§ REQUIREMENT
Retype the stretch of items from the line containing "has height=421, width=700." through the line containing "(x=777, y=228)", keeping every character as it is.
——
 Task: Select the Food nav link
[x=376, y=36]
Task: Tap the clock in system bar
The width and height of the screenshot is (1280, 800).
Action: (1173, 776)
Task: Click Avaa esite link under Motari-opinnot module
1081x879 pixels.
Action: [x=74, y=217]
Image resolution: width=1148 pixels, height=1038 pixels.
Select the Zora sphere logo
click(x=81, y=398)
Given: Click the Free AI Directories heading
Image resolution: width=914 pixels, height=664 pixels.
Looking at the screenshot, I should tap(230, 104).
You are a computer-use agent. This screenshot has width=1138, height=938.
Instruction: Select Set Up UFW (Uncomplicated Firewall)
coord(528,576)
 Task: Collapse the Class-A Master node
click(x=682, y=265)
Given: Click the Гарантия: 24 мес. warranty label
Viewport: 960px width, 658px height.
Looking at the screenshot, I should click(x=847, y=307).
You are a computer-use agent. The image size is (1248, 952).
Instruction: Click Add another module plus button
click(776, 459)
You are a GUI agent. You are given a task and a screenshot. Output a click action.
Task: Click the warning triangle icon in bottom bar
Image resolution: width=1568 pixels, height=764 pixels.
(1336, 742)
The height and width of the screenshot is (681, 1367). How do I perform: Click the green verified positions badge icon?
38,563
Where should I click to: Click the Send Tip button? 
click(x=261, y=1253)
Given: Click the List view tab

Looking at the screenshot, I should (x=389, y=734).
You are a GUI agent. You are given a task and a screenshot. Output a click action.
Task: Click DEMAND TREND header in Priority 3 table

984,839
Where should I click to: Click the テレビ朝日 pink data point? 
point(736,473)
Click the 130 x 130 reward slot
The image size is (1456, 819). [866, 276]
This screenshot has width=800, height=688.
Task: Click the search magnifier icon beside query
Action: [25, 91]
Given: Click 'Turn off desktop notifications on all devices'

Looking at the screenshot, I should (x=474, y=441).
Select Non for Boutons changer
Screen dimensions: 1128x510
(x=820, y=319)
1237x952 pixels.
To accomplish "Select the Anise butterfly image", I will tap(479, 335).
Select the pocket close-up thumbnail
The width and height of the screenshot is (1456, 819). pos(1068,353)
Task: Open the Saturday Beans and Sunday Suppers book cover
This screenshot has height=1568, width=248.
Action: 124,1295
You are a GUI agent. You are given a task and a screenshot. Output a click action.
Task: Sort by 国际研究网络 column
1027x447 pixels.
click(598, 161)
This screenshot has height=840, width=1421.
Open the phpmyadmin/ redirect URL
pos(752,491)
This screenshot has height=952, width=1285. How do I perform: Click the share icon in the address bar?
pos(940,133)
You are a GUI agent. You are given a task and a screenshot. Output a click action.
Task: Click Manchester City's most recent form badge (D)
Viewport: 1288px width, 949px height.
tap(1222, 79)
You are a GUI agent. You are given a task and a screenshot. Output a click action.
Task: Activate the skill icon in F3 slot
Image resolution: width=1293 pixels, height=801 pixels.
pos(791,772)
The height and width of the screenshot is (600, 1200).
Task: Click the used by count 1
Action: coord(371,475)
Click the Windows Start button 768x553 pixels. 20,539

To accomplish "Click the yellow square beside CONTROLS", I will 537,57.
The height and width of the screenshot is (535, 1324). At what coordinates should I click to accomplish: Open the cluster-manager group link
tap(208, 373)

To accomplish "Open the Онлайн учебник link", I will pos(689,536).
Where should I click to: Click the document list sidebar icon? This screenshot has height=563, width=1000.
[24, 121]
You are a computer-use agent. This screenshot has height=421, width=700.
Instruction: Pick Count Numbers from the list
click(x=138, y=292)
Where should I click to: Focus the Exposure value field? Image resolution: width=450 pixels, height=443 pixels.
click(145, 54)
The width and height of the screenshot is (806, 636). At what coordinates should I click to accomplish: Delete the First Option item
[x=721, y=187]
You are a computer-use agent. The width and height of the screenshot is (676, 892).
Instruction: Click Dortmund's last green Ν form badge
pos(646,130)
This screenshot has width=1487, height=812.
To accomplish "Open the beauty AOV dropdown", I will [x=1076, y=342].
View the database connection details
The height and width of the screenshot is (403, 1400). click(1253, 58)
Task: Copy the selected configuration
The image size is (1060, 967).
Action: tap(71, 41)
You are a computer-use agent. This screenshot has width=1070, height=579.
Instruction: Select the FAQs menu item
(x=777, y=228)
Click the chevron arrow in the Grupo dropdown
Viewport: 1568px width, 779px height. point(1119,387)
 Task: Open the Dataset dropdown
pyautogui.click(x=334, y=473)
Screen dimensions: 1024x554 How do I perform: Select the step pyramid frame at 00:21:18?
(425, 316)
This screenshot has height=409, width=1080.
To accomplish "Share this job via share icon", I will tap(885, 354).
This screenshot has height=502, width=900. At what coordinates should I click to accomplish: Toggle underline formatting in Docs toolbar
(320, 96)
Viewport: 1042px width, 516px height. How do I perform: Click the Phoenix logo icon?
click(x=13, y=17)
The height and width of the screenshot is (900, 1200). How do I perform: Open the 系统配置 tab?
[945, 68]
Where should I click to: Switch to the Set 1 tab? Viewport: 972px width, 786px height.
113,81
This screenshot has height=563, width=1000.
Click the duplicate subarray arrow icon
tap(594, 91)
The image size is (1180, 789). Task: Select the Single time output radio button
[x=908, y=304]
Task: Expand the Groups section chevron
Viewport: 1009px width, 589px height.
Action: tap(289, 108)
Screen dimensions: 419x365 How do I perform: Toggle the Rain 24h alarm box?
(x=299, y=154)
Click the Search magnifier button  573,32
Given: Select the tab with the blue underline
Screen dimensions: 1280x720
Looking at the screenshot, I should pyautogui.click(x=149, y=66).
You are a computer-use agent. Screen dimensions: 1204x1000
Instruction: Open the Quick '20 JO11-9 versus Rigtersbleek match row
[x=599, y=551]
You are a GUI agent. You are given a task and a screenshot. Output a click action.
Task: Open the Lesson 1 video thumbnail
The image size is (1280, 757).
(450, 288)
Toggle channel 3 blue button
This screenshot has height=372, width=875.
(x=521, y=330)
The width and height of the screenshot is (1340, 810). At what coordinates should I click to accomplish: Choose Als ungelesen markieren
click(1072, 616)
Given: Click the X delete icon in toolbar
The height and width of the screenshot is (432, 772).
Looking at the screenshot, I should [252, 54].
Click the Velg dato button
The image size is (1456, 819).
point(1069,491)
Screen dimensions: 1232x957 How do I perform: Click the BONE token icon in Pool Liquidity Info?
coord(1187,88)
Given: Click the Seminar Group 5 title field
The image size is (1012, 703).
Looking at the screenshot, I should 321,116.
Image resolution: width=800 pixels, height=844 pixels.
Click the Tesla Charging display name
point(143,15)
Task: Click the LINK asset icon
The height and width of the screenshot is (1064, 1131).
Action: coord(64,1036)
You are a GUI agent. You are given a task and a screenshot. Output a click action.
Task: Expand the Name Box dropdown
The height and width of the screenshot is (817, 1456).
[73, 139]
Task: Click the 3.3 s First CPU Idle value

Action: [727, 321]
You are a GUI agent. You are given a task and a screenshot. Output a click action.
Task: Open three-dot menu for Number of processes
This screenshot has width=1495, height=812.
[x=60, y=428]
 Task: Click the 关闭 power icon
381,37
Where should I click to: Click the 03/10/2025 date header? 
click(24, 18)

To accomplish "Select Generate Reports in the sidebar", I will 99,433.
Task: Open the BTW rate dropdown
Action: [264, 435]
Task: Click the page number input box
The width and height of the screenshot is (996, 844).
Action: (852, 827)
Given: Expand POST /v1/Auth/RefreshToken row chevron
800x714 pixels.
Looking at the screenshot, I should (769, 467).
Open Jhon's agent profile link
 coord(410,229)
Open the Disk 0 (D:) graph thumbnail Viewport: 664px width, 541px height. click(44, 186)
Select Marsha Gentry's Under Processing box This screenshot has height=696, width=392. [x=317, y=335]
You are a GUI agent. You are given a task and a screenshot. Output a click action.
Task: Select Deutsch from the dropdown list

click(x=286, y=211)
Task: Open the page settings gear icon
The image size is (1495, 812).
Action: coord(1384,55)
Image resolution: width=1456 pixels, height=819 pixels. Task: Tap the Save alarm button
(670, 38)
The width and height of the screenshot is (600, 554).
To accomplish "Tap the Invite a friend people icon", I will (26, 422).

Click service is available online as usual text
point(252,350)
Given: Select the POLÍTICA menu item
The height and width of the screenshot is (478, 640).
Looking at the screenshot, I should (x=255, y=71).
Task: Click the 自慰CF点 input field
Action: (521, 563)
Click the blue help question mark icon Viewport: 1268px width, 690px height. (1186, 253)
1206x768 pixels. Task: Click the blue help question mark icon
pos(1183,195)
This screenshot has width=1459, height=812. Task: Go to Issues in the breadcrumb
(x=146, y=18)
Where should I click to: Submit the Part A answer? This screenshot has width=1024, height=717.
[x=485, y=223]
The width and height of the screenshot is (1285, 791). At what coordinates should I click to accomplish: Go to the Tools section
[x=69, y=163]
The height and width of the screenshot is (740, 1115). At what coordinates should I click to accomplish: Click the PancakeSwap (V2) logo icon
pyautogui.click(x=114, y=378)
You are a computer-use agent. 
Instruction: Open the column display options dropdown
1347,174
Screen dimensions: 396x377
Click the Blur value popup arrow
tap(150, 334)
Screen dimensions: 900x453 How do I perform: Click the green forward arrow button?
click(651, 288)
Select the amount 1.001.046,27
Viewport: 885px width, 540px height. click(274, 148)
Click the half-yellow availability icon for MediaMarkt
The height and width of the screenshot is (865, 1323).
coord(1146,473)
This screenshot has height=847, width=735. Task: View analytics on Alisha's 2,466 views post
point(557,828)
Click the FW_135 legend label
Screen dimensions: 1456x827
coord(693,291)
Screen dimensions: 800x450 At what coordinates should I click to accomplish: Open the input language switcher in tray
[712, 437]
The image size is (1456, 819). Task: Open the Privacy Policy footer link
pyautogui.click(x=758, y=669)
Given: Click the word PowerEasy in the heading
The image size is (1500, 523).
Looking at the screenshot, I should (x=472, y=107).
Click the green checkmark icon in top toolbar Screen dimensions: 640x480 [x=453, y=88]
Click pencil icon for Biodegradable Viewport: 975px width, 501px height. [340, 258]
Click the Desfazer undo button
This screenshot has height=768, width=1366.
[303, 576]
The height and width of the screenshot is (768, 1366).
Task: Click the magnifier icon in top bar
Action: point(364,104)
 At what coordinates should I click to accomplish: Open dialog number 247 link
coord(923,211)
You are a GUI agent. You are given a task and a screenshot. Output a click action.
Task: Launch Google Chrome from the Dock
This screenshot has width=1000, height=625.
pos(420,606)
——
§ COMPLETED EXERCISE
You are a computer-use agent. This screenshot has height=421, width=700.
Instruction: Pick Count Numbers from the list
click(x=138, y=292)
Where should I click to: Focus the Exposure value field? Image resolution: width=450 pixels, height=443 pixels.
click(145, 54)
The width and height of the screenshot is (806, 636). At what coordinates should I click to accomplish: Delete the First Option item
[x=721, y=187]
You are a computer-use agent. The width and height of the screenshot is (676, 892).
Instruction: Click Dortmund's last green Ν form badge
pos(646,130)
This screenshot has width=1487, height=812.
To accomplish "Open the beauty AOV dropdown", I will [x=1076, y=342].
View the database connection details
The height and width of the screenshot is (403, 1400). click(1253, 58)
Task: Copy the selected configuration
The image size is (1060, 967).
Action: tap(71, 41)
You are a computer-use agent. This screenshot has width=1070, height=579.
Instruction: Select the FAQs menu item
(x=777, y=228)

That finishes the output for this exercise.